Cambia la comunicazione di M5s: salvati solo dieci 'storici'

Eliano Imperato / Controluce via AFP

AGI - Ilaria Loquenzi dentro, Andrea Cottone fuori. Il Movimento 5 stelle si riorganizza in Parlamento ma molti della vecchia guardia di comunicazione e legislativo sembrano dover rimanere fuori. Nessuna ufficialità ma le voci restano insistenti.

E il taglio del numero dei parlamentari, in questo senso, gioca a favore della sforbiciata. In tanti, fra i dipendenti, il cui contratto è scaduto il  12 ottobre scorso, sono ancora - si apprende - in attesa di capire se avranno un rinnovo. Pare riguardi soltanto una decina di loro. Il "malumore" si fa sentire anche se negli ambienti pentastellati tutti riconoscono al M5s di aver lavorato bene fino ad ora.

 

 


Intanto, stamane ha parlato con l'Agi lo 'storico' Nik il nero: il Movimento 5 stelle "lo hanno stravolto e non è una questione di soldi. M5s mi scorre nelle vene ma non c'è più e non saprei nemmeno per chi votare la prossima volta alle politiche", dice Nicola Virzì, all'indomani della rivoluzione - annunciata da settimane soprattutto alla Camera - per cui molti comunicatori pentastellati non vengono riconfermati. Sovrannumero? "Forse ma non è questo il modo", dice a proposito del fatto che nessuno è stato avvisato del fatto di essere lasciato a piedi.
Sono cambiate tante cose, l'unica rimasta è il vincolo dei due mandati. Ora abbiamo una sede, una diversa organizzazione. Vogliamo rifare i vecchi partiti? Un grave errore", nota l'attivista di sempre del Movimento e videomaker 5 stelle, ogni volta in prima fila e da sempre compagno di viaggio di Beppe Grillo.

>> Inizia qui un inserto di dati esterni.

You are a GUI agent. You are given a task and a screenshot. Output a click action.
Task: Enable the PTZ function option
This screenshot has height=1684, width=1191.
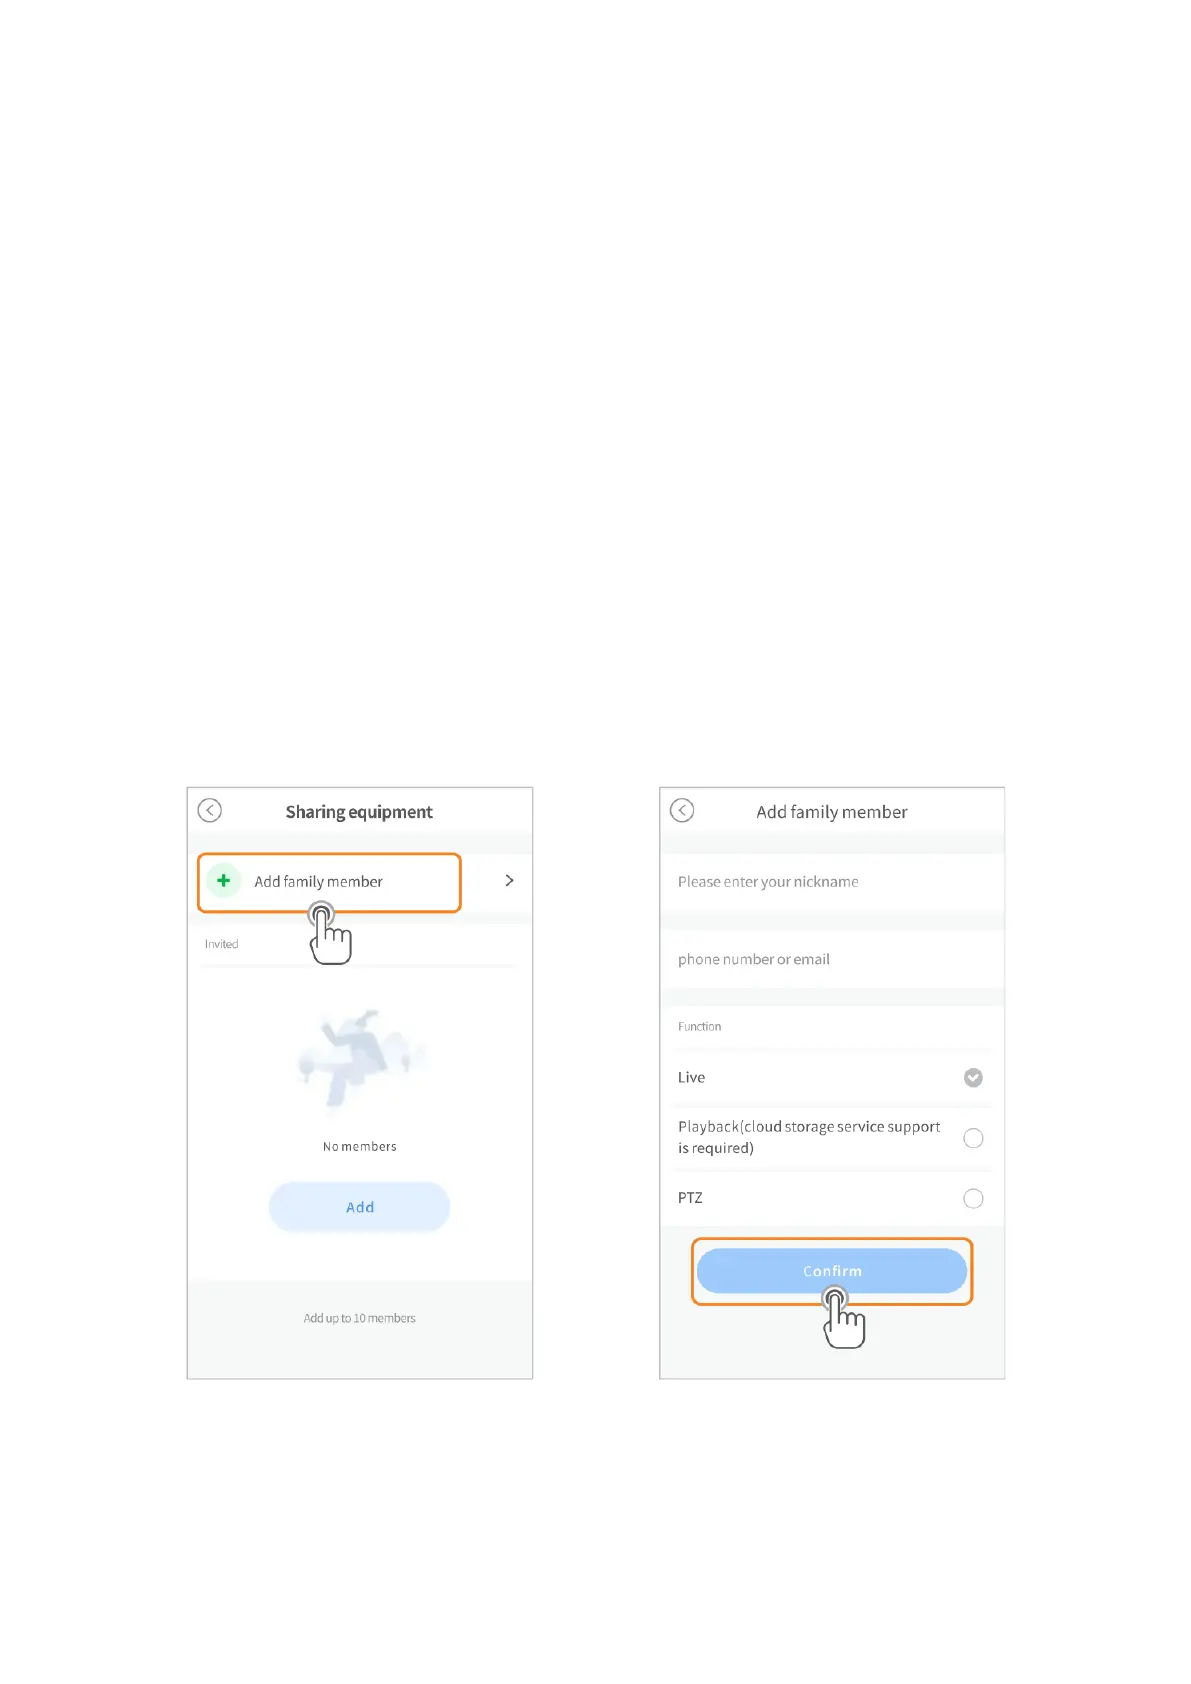tap(973, 1198)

Le ultime elezioni? "Non sono state una grande vittoria, ma una vera sconfitta del Pd. In ogni caso, noi eravamo sotto il 10% e la natura di M5s è comunque quella di viaggiare da soli". Crimi e Taverna come consulenti? "E' una scelta tecnica, ne avranno valutato le competenze. Per me non è una questione di denaro, ma di principio". Grillo? "Non lo sento da settimane". E Casalino? "Mi ha mandato un messaggio". Agli albori del Movimento il rapporto comunicazione/eletti era rovesciato: erano gli addetti stampa dei gruppi a dettare la linea ai parlamentari e a decidere chi dovesse 'metterci la faccia' in tv.

Secondo quanto apprende l'AGI la strategia comunicativa del Movimento 5 stelle punterebbe sui  'fedelissimi' dell'ex premier, in qualche modo rendendo meno stringente il controllo del garante:'è Conte che comanda e nessuno può decidere al suo posto', è l'analisi che viene riferita alla luce dei nomi storici che non rientrebbero nello staff.